While it has a substantial price, Thaler feels that the increased productivity of his practice adds value to appointment times and is especially important for comparisons of a horse to itself over time.  But there is also the philosophical conundrum – not everyone wants to integrate and interface with technology in their practice.

In a perfect world, Thaler says you’d have perfectly even terrain for lameness evaluations but in his Michigan practice, this is rarely the case – he seldom has a hard or firm surface on which to work a horse. In many cases, the horses work in arena conditions with somewhat soft footing. Still, he feels the Q produces great information.

“The Q provides the best efficacy when used consistently so a practitioner develops an understanding of the nuances of the report,” says Adair. As some examples of things to remember in its use: a) an ipsilateral fore and hind limb lameness generally indicate that the primary lameness is in the rear limb; b) it is important to remember to have the horse trot at least 25 strides; and c) following a flexion test, the horse should trot at least 10 strides.

“One issue with the system,” remarks Baus, “is that each trial has a standard deviation that defines the validity of the report. At the bottom of the report it states mild versus moderate versus strong evidence. [Editor’s note: This is a qualitative interpretation of the statistical significance of the trial given the standard deviation of the data.]  There then needs to be an explanation or substantiation to make it a good legal document. If there is a question on results, it is best to redo the trial.” [Editor’s note:  One trial represents a 95% confidence interval. Two successive trials with similar results increase the confidence to 99%.]

Fee Strategies for Lameness Measurement Services

To his clients, Baus describes the Q as a “measurement tool” that uses sensors to help measure lameness and location. The invoice states: “lameness detection with inertial sensors.” This is bundled all in one as a lameness exam, so clients don’t have any pushback with fees charged for this. He claims it generates enough revenue to pay for itself each year.

Thaler also does not charge a separate fee or line item for using the Q for gait evaluation. Then, there is no opportunity for clients to push back on its use based on cost.

On the University of Tennessee invoices, Q is built in as part of a lameness exam.

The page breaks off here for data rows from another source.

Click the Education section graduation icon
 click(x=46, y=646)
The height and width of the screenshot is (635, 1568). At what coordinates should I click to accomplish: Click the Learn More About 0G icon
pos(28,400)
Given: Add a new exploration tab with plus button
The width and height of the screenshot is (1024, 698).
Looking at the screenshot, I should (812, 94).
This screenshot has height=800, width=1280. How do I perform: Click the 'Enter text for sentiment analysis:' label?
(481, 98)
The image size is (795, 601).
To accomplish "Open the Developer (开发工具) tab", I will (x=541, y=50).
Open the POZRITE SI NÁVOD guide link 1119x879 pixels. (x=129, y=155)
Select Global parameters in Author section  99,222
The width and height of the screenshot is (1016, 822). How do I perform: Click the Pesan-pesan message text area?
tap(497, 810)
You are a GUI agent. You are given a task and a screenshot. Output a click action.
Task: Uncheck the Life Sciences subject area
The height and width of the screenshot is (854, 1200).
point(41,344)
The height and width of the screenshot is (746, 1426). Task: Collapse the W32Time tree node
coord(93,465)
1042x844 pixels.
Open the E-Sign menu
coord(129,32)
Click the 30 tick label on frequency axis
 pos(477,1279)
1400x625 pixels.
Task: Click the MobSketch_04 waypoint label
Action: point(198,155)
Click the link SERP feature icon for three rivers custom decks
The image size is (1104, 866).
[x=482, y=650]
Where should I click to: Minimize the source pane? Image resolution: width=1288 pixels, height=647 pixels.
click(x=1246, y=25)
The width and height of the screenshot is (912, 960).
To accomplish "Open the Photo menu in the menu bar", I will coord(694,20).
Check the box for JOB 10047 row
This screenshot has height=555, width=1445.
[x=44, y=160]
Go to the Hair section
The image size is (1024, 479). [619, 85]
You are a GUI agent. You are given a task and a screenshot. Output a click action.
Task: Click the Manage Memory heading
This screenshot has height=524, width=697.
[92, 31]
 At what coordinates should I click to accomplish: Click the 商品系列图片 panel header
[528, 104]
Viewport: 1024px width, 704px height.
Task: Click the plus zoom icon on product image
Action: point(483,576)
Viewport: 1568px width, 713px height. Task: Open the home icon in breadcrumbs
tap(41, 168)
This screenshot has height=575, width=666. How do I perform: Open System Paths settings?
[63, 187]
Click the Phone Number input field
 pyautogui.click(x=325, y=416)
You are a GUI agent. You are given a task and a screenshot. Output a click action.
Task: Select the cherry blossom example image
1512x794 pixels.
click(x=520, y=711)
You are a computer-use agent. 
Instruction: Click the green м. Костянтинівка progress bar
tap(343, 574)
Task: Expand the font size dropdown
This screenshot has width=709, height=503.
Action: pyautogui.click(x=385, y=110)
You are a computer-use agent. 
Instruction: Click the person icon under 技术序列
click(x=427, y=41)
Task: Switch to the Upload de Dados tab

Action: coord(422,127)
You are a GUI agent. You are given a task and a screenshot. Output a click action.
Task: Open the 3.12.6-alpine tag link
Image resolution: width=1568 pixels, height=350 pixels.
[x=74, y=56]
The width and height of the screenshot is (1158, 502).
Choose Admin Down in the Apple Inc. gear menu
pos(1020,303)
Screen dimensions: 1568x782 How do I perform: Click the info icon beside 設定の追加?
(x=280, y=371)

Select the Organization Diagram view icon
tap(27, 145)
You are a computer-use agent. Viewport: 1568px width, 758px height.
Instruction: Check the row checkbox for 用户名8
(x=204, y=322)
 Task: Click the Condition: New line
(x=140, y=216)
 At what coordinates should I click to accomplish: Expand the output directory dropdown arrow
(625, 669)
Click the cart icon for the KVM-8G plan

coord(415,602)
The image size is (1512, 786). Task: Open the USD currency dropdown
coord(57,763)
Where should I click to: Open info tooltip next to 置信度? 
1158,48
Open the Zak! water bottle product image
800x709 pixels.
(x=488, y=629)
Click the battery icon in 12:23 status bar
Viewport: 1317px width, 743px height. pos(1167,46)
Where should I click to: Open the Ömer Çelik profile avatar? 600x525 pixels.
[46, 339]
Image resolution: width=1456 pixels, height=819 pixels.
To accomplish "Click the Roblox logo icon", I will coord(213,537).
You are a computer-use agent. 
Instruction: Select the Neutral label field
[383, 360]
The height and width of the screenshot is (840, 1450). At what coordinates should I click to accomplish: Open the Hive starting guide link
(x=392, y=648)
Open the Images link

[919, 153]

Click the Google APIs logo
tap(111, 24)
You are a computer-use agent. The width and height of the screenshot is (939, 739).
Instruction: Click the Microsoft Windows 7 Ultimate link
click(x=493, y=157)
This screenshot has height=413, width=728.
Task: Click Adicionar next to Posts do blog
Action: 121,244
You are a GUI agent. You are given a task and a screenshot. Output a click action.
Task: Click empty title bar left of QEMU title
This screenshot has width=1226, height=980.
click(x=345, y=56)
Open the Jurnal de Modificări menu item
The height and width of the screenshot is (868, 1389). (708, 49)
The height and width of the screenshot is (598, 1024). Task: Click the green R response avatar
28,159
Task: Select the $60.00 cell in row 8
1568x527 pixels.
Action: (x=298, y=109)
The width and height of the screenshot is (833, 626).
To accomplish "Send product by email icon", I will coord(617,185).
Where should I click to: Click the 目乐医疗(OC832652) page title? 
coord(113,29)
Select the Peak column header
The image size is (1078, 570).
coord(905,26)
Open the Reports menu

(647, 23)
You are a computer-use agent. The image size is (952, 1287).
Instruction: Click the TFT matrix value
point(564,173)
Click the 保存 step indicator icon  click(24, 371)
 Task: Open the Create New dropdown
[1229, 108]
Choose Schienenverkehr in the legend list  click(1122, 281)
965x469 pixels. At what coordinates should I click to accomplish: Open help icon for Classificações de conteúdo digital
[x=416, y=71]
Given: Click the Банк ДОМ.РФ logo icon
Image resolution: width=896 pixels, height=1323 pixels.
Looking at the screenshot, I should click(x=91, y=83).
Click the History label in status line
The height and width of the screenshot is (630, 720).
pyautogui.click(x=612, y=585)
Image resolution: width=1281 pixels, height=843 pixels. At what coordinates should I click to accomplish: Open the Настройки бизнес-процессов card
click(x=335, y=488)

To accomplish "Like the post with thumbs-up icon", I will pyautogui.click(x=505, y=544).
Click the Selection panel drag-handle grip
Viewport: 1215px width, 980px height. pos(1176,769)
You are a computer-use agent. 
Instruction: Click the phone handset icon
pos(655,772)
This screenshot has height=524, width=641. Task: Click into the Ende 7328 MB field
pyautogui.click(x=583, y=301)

There are three tiers of lameness exam based on the amount of time spent and the diagnostics pursued. The Q is used in most every case.

Take Home Message

For practitioners who see lameness conundrums on a regular basis, these four equine practitioners are highly enthusiastic about incorporating the Q routinely into lameness and soundness exams.

While there is a learning curve and a price tag to invest in the equipment, they all concur that is well worth it, as it improves not only productivity in a practice but also helps to more accurately pinpoint the areas of concern.

This is beneficial to the horse and the owner/trainer, as well as being gratifying to the practitioner to be able to resolve a horse’s issues of pain or discomfort. They all remark that clients greatly welcome the use of this technology for tracking down a horse’s soundness issue.